# [DATA FOR ANALYSIS]

· · ·

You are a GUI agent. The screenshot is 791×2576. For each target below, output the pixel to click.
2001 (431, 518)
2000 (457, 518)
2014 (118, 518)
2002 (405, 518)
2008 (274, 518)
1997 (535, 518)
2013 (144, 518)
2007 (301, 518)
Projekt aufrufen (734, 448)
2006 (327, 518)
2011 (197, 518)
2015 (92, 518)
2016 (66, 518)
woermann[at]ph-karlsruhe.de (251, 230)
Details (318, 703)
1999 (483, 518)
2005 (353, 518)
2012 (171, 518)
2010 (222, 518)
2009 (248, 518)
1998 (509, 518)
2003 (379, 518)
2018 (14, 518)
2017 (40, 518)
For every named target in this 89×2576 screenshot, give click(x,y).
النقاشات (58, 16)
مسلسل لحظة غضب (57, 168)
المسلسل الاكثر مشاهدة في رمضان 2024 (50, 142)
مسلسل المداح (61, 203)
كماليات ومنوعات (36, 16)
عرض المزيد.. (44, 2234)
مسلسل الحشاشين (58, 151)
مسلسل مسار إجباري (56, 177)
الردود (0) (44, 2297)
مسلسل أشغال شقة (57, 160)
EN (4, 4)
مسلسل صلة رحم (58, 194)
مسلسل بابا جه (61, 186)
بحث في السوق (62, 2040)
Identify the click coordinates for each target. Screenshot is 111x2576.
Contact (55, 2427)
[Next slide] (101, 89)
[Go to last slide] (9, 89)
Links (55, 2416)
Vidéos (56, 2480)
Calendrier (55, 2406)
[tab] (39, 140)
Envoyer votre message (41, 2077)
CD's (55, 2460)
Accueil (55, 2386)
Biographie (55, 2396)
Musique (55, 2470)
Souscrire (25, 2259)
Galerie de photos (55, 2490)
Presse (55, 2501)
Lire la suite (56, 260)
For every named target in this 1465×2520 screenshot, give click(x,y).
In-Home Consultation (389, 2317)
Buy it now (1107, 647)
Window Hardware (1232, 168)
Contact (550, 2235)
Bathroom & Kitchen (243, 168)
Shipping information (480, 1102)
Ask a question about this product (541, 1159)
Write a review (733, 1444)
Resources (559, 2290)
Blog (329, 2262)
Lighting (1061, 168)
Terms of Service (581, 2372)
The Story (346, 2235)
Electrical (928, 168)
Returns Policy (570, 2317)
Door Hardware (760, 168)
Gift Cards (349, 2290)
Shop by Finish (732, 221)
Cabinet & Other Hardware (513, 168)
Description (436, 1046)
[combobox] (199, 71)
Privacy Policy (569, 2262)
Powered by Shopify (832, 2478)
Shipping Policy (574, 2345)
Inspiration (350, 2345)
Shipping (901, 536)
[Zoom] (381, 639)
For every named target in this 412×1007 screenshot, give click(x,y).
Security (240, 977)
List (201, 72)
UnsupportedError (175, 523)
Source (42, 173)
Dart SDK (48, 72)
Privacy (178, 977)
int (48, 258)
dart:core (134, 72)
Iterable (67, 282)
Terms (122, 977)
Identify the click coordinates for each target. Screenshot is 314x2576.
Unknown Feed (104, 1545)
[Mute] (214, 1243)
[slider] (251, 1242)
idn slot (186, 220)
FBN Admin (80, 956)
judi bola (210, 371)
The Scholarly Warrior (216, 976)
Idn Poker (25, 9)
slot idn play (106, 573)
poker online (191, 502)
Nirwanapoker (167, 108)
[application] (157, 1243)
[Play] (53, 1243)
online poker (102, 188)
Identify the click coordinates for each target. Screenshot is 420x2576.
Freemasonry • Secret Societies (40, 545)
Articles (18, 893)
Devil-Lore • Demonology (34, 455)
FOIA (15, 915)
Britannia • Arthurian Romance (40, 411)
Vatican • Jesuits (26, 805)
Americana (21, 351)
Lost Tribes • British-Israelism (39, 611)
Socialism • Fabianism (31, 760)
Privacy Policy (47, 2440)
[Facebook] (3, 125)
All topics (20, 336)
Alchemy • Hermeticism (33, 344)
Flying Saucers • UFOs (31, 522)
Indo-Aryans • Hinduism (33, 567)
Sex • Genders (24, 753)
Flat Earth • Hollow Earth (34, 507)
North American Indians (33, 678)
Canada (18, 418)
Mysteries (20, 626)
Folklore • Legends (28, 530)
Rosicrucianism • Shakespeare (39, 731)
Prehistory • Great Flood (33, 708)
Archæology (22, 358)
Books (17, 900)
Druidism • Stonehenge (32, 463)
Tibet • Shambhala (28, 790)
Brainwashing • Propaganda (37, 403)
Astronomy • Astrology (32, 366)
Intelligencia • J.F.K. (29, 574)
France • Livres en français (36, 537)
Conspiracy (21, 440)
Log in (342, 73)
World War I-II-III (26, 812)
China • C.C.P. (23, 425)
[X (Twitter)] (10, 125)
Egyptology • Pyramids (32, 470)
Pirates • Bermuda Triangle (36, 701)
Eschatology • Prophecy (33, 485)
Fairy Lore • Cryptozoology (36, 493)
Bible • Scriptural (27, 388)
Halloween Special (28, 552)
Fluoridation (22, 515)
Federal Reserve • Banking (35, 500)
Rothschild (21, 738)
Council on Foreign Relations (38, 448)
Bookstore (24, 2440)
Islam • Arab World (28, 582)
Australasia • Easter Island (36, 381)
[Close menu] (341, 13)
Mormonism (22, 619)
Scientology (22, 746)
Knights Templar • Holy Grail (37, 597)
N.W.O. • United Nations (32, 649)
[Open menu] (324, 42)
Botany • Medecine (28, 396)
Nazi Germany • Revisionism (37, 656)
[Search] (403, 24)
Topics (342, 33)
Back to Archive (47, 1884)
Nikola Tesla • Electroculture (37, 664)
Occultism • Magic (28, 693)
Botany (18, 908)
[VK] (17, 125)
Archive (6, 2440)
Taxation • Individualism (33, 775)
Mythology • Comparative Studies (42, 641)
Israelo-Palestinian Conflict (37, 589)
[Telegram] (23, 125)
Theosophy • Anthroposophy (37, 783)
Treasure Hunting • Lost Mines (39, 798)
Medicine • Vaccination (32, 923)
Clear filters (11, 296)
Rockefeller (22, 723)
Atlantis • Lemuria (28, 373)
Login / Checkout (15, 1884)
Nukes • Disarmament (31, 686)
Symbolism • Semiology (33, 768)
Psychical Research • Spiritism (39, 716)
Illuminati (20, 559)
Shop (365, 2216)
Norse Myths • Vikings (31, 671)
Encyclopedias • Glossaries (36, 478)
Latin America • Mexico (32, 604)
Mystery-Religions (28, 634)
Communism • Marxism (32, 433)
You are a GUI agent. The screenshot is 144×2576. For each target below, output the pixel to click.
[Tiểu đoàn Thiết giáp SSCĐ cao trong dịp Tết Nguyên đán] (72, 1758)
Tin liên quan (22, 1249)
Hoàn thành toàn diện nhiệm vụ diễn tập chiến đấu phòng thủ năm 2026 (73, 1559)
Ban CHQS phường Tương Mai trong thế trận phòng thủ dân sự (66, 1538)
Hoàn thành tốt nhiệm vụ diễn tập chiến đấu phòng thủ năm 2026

· · ·

# [PROBLEM TO WORK ON]
Please count up the lines in the listing above holding the string "below", and say the number with nothing else.

# [SOLUTION TO THE EXERCISE]
2